Mi cuerpo estaba tendido en el estrecho paso
que quedaba entre la mesa de reuniones y la pared del fondo; tenía la cabeza
vuelta hacia la izquierda. Abrí un ojo y vi aparecer al otro lado, debajo de la
mesa, cerca del cuerpo de Bernard, dos piernas negras y el extremo de un fusil
que, más que moverse, flotaban. Cerré los ojos y al cabo volví a abrirlos como
un niño que cree que nadie lo verá si se hace el muerto; porque me hacía el
muerto. Era el niño que había sido, volvía a serlo, jugaba a hacerme el indio muerto
mientras me decía que quizá el dueño de las piernas negras no me vería o me
creería muerto, mientras me decía también que me iba a ver y a matar. Esperaba
al mismo tiempo la invisibilidad y el golpe de gracia, dos formas de la
desaparición. Aún me creía a salvo de cualquier rasguño. Sin embargo, estaba herido,
lo suficientemente inmóvil y con la cabeza bañada probablemente en suficiente
sangre como para que el asesino, al acercarse, no juzgara necesario rematarme.
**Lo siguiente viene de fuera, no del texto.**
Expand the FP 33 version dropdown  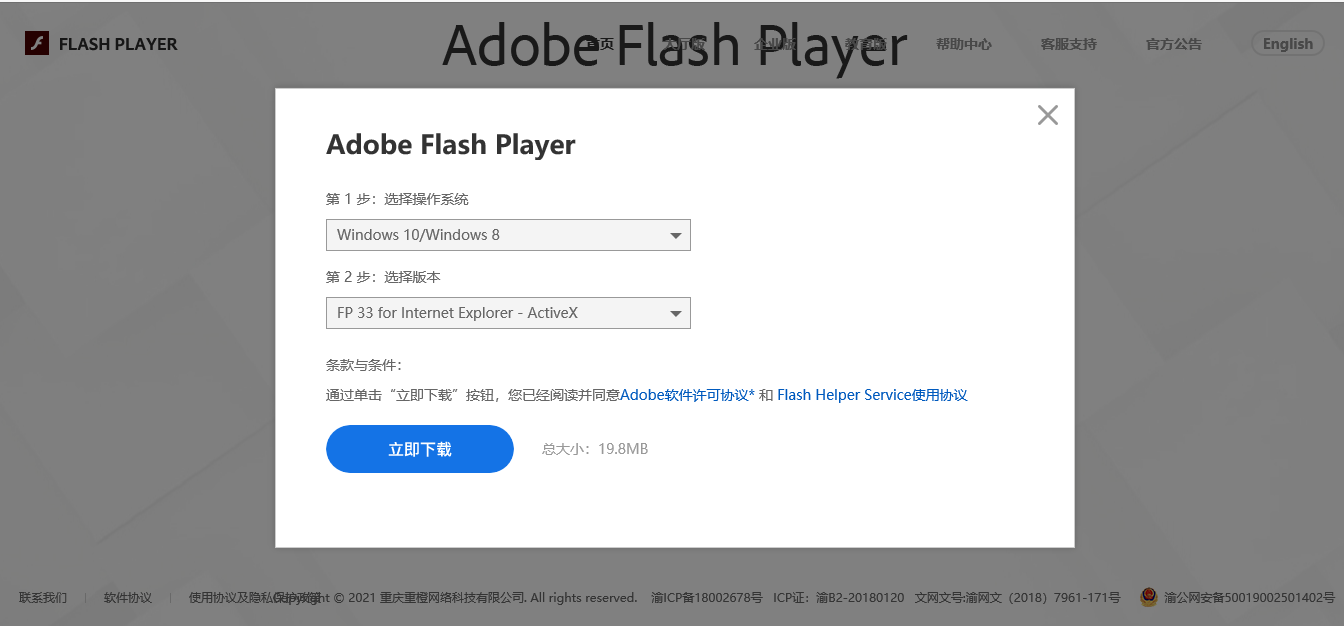(508, 313)

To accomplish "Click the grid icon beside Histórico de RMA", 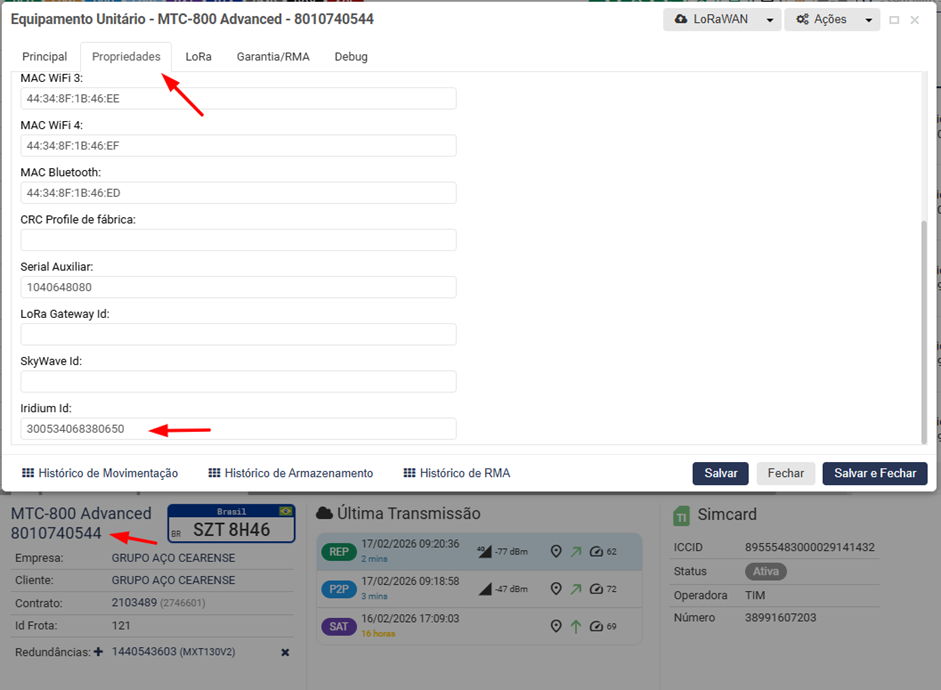I will (x=409, y=473).
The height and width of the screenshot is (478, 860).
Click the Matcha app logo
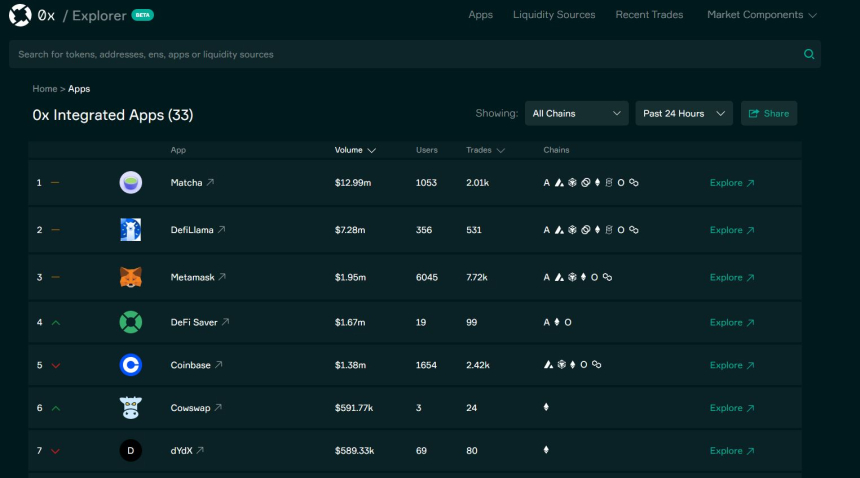coord(130,183)
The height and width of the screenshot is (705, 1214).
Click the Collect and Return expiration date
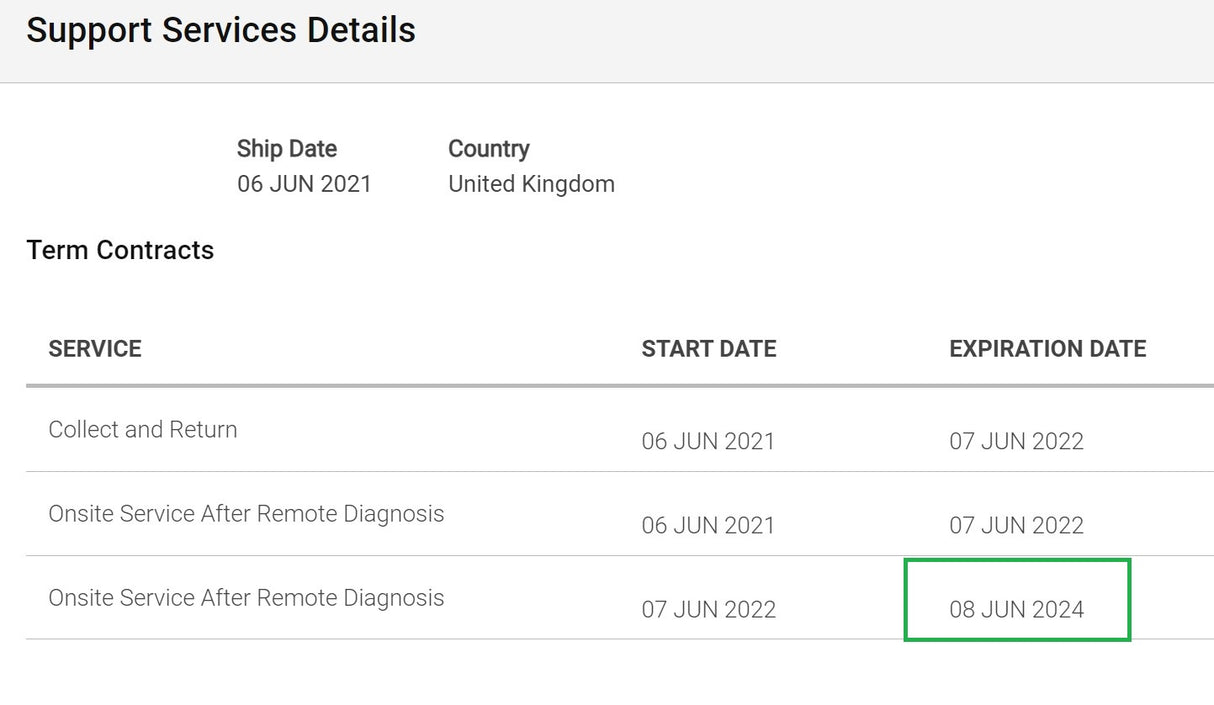(1017, 441)
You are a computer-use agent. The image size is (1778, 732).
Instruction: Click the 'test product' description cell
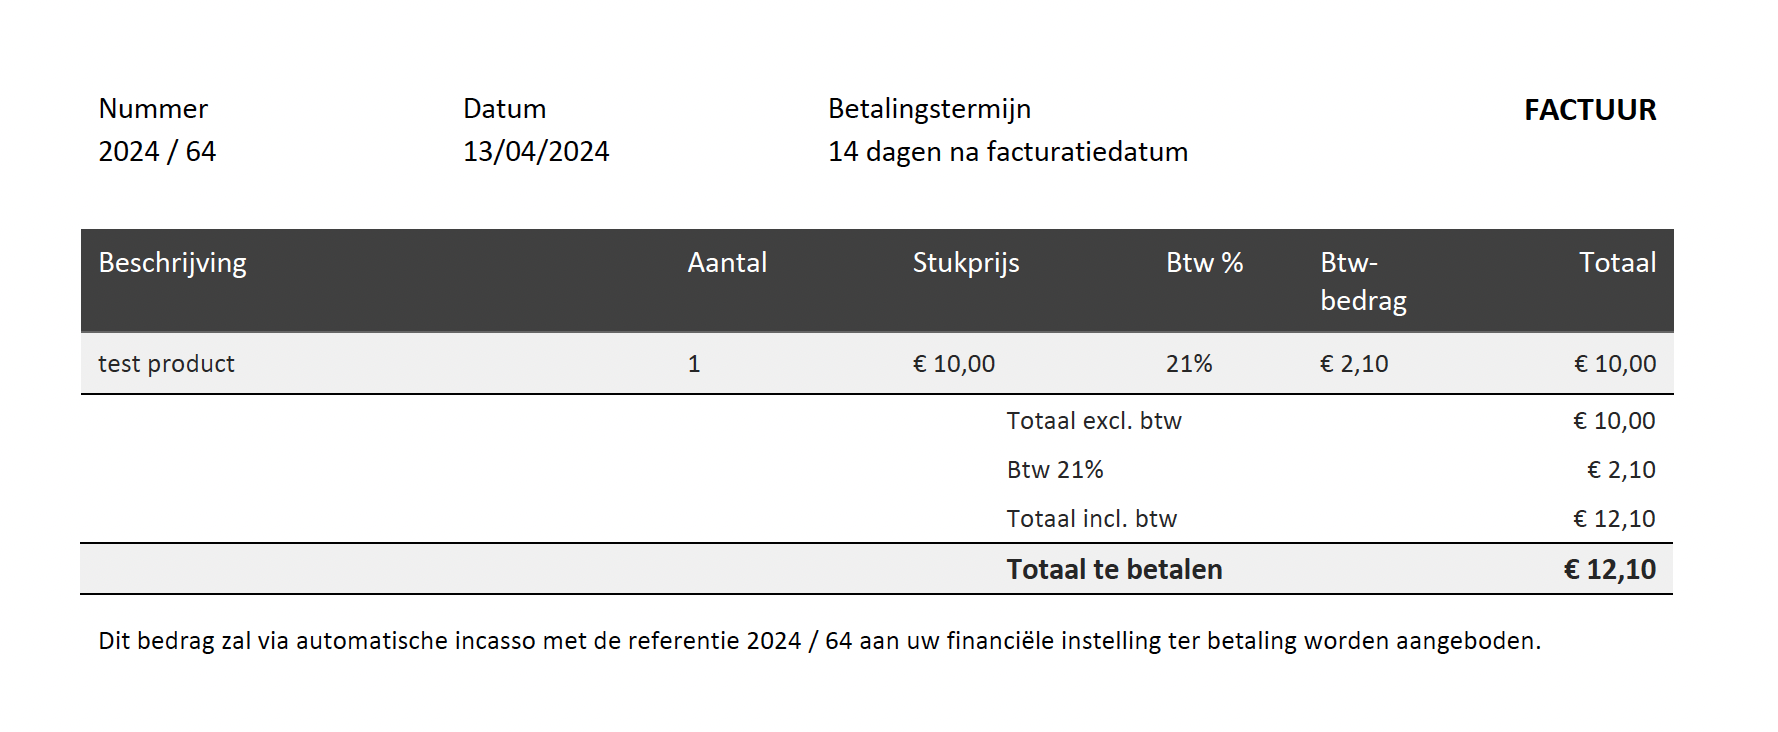click(166, 364)
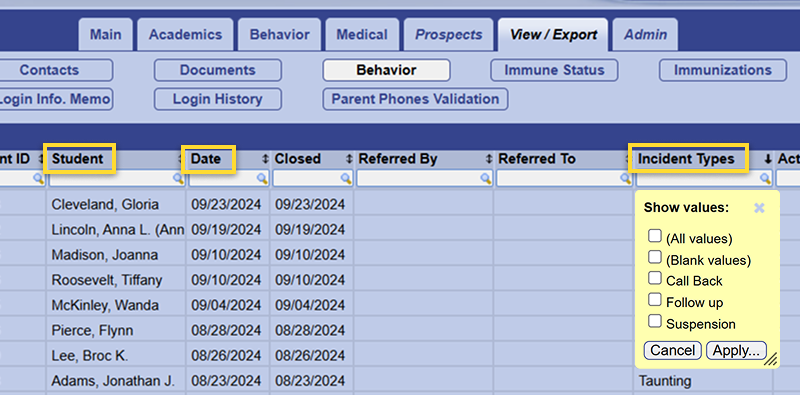Toggle the Referred By column sort arrows
Screen dimensions: 800x395
(x=489, y=159)
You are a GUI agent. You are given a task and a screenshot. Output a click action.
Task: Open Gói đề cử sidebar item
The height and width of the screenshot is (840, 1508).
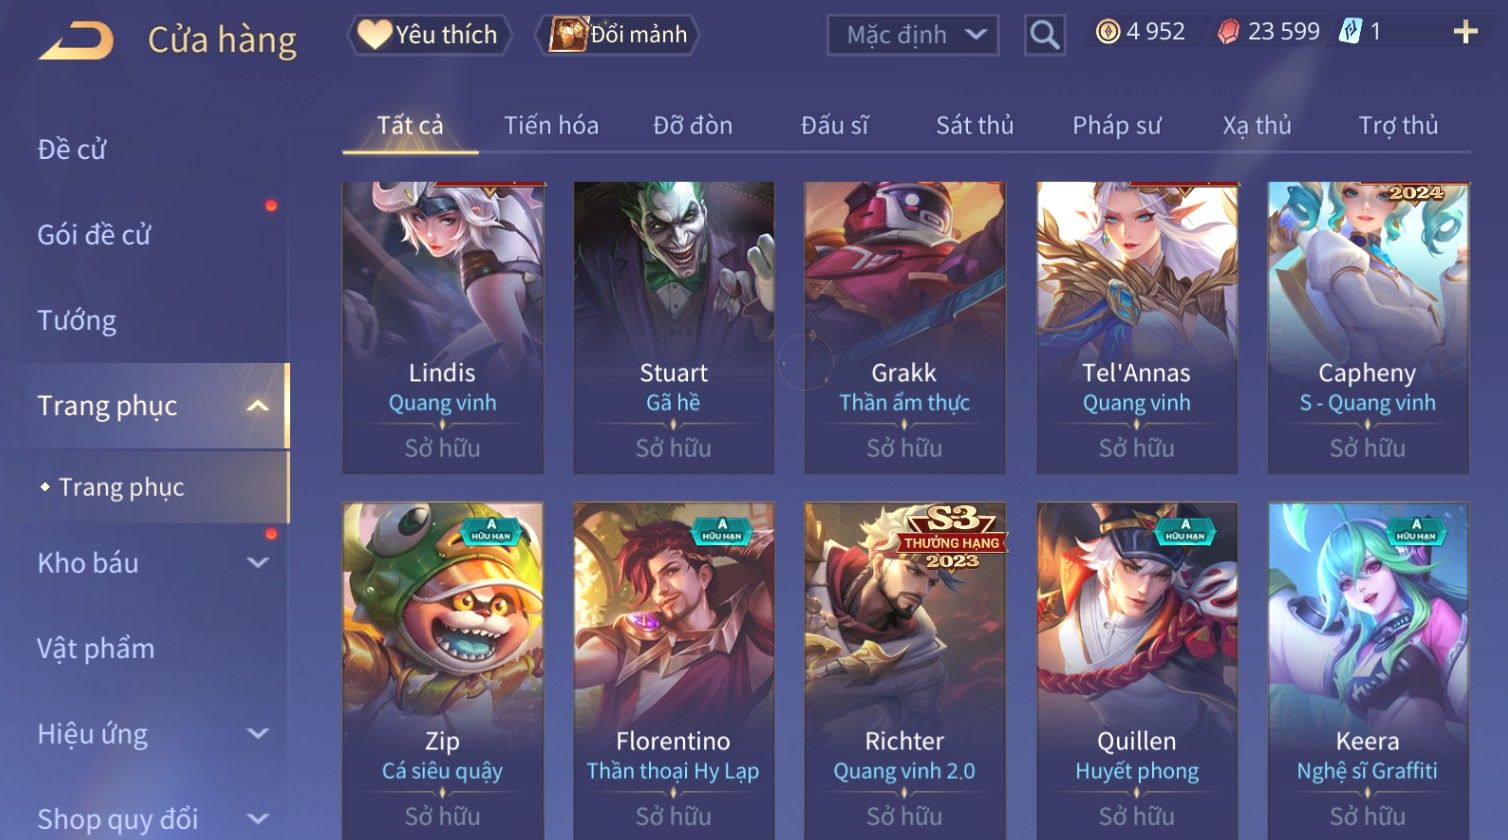94,235
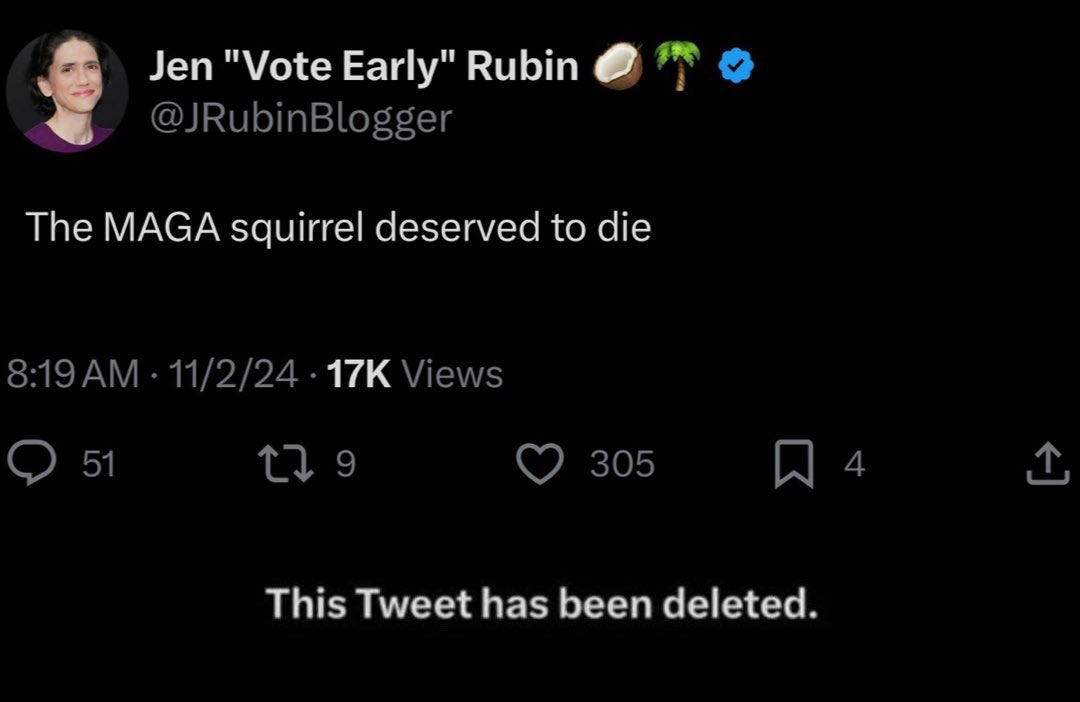1080x702 pixels.
Task: Click the "This Tweet has been deleted." notice
Action: click(x=541, y=603)
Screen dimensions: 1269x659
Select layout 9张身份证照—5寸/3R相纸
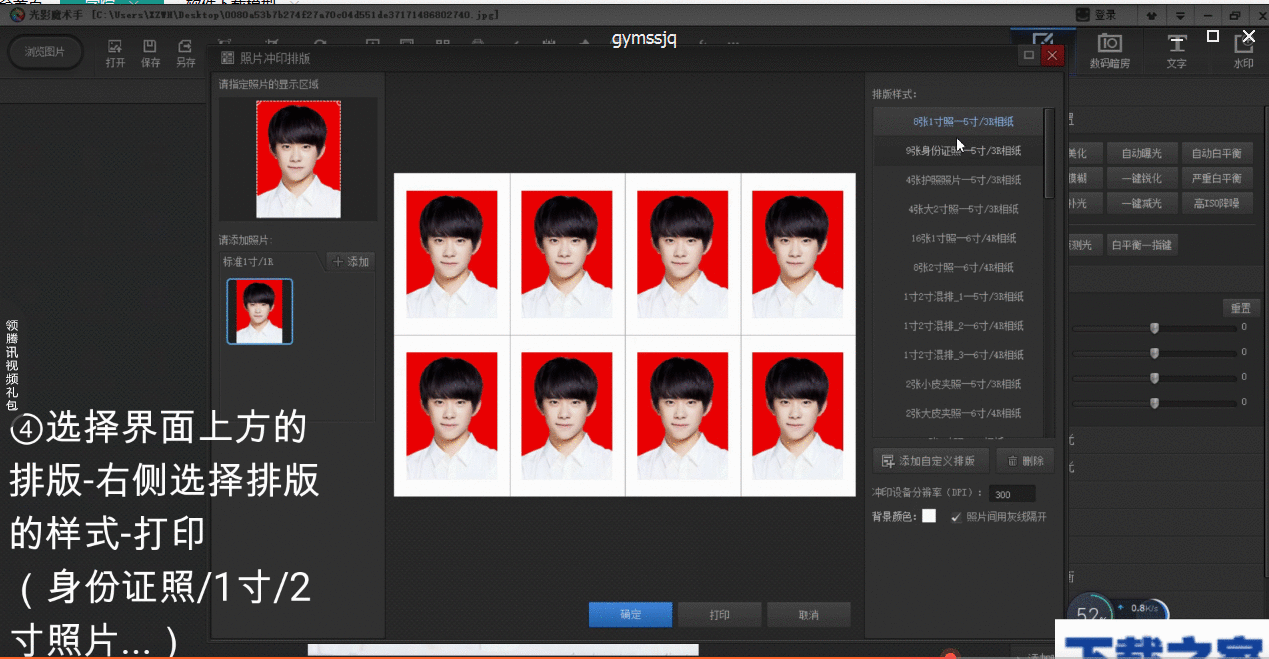pyautogui.click(x=964, y=151)
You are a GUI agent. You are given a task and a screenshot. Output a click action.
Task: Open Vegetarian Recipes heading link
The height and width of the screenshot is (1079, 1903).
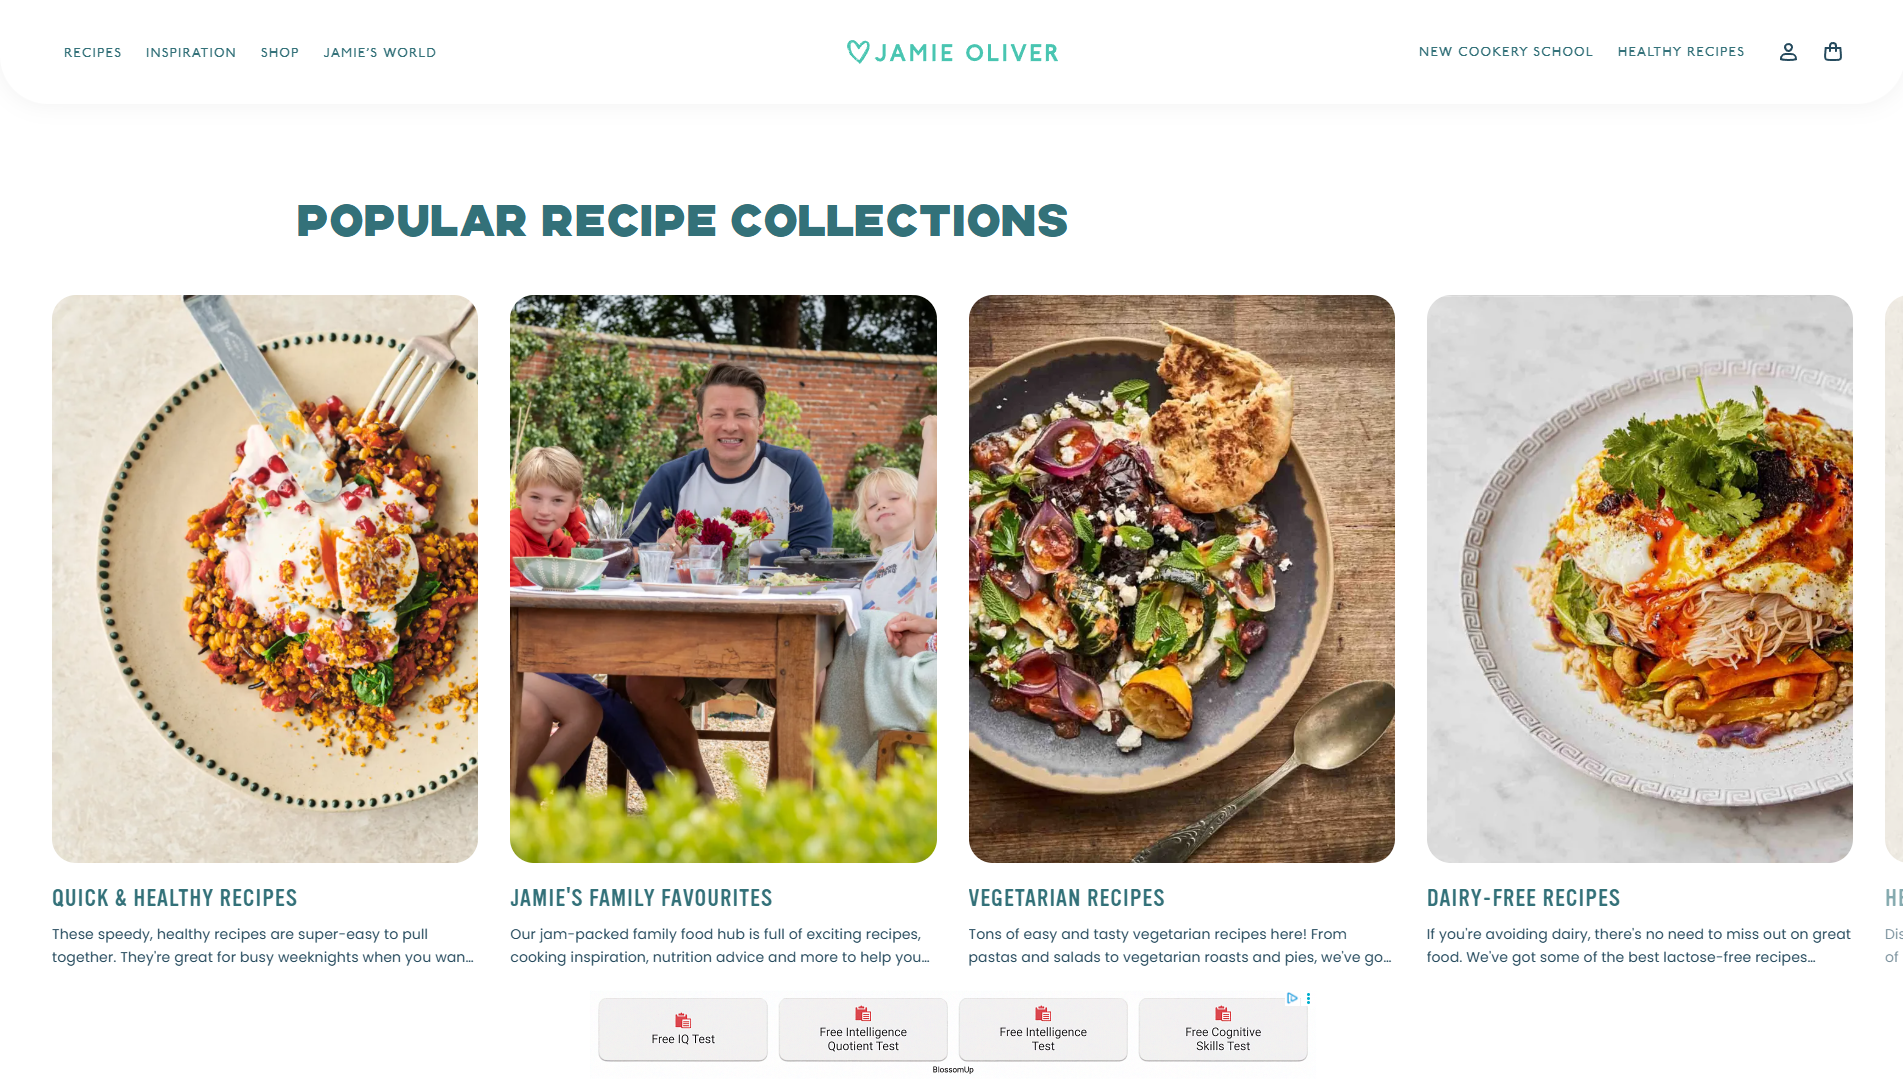tap(1066, 898)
De repente sentí su presencia casi encima de mí y cerré los ojos, volví a
abrirlos enseguida, como si, para verle algunas partes del cuerpo y asistir a la
continuación de la historia, estuviera dispuesto a correr el riesgo de
experimentar el fin de la misma: no pude evitarlo. Allí estaba, como un toro que
olfatea al torero inmóvil al que acaba de dar una cornada, las piernas negras,
el fusil apuntando como unos cuernos hacia el suelo, preguntándose quizá si
había que-insistir o no. Lo oía respirar, flotar, tal vez dudar, me sentía vivo
y casi ya muerto, lo uno y lo otro, lo uno en lo otro, atrapado en su mirada y
en su aliento; luego se alejó lentamente, atraído por otros cuerpos, por otros
capotes, por otras cosas, en realidad hacia la salida, como supe mucho más
tarde, porque todo duró apenas algo más de dos minutos. Y luego se hizo el silencio.
La paz se adueñó de la pequeña sala, ahuyentando poco a poco la amenaza de una
prolongación o de un regreso de los asesinos. Ya no me movía, apenas si
respiraba. La bruma se iba disipando. N o sentía nada, no veía nada, no oía
nada. El silencio fabricaba el tiempo y, entre los heridos y los muertos, las
primeras formas de la vida después de la muerte.